Taking in an exhibit like “Collecting Arizona,” currently at the ASU Art Museum, is like watching an all-star game, although in this case the baseball heroes are art heroes — painters, ceramists, photographers and others with strong ties to the Grand Canyon State.
Arizona State University curated the show to coincide with our state’s Centennial, and the works fill two galleries on the museum’s first floor.
The baseball reference is apt, because the family-friendly aspect of the show includes a papier-mache version of Curt Schilling by Alfredo Manzo Cedeno.
But on to a couple “home runs” of the show:
— It takes pains to spotlight several early (and almost forgotten) stand-outs in the Arizona art scene. And so you can see, for instance: a landscape by Jessie Benton Evans; a spectral lithograph called “The Gathering” by Eugene Grigsby, one of ASU’s first African-American art professors; a 1942 pastel portrait by Harry Wood, also of early-ASU fame; a 1968 watercolor portrait by venerated sculptor John Henry Waddell; and the socio-politically charged “A Dream on a Dream” by Robert Colescott, a University of Arizona professor and the first African-American to represent the U.S. at the Venice Biennale.
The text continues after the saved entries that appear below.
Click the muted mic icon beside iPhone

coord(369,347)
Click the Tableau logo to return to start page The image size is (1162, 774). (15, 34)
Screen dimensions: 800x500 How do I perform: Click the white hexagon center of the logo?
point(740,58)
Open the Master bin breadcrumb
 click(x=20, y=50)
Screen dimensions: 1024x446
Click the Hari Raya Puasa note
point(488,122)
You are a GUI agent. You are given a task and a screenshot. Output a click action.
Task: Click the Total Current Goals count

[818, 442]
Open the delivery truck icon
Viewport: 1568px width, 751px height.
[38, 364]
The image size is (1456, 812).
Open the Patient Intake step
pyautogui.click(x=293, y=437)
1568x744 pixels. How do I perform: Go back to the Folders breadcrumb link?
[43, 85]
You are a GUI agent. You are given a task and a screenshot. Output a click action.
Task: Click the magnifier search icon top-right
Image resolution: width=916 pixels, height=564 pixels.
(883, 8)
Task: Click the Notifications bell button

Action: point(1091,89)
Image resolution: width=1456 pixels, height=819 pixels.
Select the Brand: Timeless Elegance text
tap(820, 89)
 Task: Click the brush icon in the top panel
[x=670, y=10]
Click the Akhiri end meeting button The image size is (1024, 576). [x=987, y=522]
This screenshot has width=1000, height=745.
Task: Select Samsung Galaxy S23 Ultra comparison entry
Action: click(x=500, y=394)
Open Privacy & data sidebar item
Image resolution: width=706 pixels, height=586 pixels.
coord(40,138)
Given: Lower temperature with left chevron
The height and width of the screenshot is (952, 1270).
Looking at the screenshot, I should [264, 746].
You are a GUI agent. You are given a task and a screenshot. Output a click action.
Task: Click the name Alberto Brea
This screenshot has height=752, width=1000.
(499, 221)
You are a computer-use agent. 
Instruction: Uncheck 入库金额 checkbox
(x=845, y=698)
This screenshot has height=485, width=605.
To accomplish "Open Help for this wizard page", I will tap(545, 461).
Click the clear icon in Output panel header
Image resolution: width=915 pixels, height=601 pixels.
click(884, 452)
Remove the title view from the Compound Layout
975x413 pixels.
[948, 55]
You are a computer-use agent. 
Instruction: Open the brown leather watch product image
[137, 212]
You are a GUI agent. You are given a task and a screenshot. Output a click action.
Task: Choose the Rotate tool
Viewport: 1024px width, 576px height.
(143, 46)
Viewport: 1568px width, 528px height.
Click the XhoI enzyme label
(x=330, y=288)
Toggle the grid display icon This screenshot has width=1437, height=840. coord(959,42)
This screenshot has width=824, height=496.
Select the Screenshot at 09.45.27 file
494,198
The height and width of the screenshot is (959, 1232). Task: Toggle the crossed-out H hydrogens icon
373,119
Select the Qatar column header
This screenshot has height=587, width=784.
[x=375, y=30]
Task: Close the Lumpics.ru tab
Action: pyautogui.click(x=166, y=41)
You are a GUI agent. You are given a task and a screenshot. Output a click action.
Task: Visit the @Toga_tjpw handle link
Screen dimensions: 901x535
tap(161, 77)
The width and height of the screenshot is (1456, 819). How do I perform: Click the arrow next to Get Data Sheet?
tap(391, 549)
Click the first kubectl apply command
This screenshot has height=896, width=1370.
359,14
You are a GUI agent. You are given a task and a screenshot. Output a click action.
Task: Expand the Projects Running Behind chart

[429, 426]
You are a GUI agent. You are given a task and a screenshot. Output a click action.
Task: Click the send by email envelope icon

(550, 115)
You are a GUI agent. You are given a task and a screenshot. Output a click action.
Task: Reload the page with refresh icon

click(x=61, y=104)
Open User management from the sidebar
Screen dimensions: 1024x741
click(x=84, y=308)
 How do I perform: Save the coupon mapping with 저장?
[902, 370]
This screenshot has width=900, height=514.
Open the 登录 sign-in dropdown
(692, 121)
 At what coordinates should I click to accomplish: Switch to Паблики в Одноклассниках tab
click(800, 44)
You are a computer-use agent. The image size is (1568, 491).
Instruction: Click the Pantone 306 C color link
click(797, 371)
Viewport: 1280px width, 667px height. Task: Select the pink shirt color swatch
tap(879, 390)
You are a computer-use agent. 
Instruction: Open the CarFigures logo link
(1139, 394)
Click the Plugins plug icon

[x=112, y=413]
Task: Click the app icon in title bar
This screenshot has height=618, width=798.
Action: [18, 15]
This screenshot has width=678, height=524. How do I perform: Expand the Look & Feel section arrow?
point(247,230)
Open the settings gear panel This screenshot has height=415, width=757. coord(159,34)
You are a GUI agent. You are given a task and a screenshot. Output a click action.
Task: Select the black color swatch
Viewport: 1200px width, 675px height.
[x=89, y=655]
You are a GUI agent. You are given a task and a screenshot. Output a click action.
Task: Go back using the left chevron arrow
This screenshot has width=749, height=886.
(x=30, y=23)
— It points out the later generations of nationally and internationally recognized artists who, for the most part, still live and work in Arizona. Homage is paid to the late Fritz Scholder with “Waiting Indian No. 4” and to the late Philip Curtis with “Exodus,” a surreal view of families leaving the shelter of a dead saguaro. And with an eye to contemporary art, the all-star roster includes Arizonans Jim Waid, Bill Schenck, Annie Lopez, Patricia Sannit, Don Reitz, Kurt Weiser, Matthew Moore, Steven Yazzie, Colin Chillag and many others — with a range of work in mixed media, ceramics and painting.
My “learn-something-new-every-day” moment was finding out that the famous early 20th-century printmaker, George Elbert Burr, spent his last years in Phoenix. He is represented in the show by the beautiful etching “Evening, Paradise Valley, Arizona.”